> **SOURCE MATERIAL**
====
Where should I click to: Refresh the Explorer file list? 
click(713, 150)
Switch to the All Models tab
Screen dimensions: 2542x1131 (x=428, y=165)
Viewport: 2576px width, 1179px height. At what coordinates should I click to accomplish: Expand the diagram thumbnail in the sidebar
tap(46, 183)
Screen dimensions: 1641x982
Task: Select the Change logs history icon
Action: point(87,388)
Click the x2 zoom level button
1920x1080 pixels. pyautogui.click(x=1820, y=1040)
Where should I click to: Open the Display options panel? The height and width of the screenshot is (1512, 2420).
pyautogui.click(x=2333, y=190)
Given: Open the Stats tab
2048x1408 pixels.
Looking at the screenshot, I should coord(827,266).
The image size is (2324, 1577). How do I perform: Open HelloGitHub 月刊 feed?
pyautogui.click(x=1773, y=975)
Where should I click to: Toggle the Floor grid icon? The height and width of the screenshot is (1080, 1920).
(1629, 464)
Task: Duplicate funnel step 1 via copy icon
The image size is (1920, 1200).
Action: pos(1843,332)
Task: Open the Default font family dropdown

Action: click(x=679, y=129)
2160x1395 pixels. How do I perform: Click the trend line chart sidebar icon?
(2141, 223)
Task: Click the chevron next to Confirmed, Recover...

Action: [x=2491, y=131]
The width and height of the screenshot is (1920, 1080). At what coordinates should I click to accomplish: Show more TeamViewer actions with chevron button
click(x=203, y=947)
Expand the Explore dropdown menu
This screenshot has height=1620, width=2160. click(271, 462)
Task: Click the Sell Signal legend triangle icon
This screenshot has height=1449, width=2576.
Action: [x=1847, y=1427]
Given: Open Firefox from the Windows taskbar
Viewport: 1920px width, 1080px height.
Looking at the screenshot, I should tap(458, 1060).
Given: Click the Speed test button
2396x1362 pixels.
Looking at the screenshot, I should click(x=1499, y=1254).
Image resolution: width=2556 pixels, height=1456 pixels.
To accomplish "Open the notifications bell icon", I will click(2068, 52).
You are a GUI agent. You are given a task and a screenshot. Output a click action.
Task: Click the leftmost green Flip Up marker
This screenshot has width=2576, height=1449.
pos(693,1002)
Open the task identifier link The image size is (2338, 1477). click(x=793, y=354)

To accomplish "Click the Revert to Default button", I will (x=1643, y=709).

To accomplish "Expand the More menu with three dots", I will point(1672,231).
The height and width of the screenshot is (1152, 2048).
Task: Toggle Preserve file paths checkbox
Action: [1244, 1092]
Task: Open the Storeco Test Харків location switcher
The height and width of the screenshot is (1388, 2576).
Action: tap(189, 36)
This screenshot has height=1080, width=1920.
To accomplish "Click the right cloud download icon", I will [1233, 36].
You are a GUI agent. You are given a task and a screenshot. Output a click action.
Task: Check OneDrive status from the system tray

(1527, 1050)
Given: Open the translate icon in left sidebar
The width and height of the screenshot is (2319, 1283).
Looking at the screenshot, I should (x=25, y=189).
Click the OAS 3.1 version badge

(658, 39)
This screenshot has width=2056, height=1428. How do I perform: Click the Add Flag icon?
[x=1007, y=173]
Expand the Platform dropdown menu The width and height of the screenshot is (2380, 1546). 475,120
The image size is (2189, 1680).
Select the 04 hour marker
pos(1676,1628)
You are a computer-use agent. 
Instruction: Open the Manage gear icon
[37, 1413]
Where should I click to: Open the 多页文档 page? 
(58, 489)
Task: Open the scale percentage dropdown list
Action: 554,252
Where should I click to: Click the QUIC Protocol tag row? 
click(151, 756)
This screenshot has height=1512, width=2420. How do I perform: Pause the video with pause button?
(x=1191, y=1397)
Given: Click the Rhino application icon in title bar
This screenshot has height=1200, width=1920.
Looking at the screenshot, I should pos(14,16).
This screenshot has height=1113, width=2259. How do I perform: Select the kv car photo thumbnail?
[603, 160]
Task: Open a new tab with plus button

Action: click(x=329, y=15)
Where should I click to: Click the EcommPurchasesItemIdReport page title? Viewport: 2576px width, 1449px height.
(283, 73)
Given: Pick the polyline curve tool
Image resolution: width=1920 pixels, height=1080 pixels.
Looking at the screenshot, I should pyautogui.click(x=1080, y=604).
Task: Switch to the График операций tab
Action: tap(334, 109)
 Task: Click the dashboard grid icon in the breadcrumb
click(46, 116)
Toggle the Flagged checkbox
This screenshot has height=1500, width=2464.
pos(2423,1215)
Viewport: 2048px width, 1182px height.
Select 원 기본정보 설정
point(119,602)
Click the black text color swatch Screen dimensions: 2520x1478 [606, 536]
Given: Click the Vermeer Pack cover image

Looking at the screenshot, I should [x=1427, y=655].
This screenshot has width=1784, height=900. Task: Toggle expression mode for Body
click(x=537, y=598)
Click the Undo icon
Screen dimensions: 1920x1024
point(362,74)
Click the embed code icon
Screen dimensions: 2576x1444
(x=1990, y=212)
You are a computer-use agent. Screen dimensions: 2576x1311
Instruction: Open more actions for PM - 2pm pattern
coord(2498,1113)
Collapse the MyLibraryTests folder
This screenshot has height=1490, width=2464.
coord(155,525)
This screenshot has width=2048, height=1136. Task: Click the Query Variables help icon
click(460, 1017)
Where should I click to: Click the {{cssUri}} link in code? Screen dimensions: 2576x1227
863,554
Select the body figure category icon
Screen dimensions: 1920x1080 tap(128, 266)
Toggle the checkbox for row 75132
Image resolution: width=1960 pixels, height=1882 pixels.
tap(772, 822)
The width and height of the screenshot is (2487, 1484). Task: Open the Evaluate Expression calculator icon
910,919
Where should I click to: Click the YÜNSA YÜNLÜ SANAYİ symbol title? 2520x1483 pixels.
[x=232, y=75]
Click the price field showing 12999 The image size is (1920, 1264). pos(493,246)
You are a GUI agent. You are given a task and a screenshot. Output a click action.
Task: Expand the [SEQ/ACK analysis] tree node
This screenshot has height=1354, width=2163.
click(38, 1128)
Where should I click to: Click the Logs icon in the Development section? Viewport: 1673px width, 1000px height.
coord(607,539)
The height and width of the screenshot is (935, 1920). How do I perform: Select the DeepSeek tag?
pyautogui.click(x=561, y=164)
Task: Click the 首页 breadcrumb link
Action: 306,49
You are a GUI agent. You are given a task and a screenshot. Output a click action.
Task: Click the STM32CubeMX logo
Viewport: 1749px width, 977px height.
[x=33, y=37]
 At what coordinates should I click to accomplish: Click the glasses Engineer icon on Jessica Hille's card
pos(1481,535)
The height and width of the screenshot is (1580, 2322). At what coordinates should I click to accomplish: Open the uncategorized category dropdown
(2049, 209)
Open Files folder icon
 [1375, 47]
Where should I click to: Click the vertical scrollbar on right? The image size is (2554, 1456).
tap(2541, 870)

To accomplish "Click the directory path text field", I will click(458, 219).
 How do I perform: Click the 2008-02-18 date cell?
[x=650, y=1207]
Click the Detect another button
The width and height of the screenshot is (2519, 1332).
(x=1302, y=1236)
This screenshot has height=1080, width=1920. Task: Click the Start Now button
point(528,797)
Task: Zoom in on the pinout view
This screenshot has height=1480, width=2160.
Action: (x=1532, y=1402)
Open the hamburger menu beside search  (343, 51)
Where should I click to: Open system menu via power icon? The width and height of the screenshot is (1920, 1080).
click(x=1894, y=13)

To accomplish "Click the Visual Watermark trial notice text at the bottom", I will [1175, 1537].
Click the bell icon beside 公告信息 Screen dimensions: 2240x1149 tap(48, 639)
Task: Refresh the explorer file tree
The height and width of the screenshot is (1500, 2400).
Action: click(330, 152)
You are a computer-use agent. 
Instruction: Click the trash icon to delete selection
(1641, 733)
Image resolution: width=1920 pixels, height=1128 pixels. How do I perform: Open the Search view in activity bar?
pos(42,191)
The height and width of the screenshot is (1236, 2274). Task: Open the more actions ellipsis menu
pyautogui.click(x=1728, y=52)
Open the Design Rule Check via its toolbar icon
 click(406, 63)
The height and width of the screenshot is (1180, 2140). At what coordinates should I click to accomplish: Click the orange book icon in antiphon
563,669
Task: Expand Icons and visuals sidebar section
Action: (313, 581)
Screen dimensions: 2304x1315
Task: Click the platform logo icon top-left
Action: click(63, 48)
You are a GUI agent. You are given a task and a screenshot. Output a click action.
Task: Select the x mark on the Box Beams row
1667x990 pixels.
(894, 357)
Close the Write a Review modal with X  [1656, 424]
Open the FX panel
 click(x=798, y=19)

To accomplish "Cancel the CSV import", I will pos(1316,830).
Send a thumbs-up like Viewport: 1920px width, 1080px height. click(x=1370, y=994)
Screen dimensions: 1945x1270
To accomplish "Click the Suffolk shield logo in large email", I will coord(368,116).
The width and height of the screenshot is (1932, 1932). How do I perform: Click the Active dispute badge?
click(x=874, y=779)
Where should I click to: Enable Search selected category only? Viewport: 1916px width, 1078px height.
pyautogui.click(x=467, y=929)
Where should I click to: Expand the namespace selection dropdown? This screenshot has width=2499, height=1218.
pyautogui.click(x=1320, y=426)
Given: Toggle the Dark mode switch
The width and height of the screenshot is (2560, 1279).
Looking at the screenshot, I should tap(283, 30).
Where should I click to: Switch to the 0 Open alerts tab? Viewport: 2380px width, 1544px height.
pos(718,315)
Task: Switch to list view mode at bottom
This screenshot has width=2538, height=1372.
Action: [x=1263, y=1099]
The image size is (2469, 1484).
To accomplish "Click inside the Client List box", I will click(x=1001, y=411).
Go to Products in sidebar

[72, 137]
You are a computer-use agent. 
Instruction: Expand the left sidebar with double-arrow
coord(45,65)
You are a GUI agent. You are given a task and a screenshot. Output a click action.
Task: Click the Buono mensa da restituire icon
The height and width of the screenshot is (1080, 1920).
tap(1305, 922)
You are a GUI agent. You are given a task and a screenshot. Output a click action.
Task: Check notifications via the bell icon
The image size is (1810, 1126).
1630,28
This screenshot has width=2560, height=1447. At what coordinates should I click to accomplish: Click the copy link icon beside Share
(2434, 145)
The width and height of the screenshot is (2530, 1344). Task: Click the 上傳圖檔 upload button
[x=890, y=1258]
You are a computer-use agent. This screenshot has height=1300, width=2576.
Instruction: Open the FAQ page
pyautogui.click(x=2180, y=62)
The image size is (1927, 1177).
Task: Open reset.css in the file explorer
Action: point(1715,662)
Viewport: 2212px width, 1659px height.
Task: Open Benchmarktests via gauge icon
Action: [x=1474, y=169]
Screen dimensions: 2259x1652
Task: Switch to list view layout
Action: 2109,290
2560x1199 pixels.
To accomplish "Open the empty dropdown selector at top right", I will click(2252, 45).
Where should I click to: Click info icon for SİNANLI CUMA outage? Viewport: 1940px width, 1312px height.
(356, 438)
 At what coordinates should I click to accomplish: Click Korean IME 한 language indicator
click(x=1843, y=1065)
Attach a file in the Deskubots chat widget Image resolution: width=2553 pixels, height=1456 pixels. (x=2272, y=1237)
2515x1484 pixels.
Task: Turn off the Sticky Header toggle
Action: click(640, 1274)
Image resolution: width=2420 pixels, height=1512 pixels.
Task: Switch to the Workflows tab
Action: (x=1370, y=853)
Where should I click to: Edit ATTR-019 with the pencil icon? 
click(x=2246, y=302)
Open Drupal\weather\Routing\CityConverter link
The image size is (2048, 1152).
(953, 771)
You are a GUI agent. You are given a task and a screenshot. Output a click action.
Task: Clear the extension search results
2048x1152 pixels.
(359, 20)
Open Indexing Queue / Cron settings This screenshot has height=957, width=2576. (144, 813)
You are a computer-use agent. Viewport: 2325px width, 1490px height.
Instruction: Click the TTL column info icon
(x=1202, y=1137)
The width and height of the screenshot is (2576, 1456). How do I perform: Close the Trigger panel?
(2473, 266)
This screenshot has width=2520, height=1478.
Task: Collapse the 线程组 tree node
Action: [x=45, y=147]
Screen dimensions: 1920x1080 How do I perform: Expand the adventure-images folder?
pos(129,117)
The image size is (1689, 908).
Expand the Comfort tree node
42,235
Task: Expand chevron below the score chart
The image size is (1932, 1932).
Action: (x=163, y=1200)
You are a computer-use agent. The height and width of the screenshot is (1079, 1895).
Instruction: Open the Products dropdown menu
====
> **INSTRUCTIONS TO FOLLOW**
Output each line of the listing in which the string "text" is found.

> **RESULT OF THIS TASK**
Click the black text color swatch Screen dimensions: 2520x1478 [606, 536]
To accomplish "Click the directory path text field", I will click(458, 219).
To accomplish "Click the Visual Watermark trial notice text at the bottom", I will [1175, 1537].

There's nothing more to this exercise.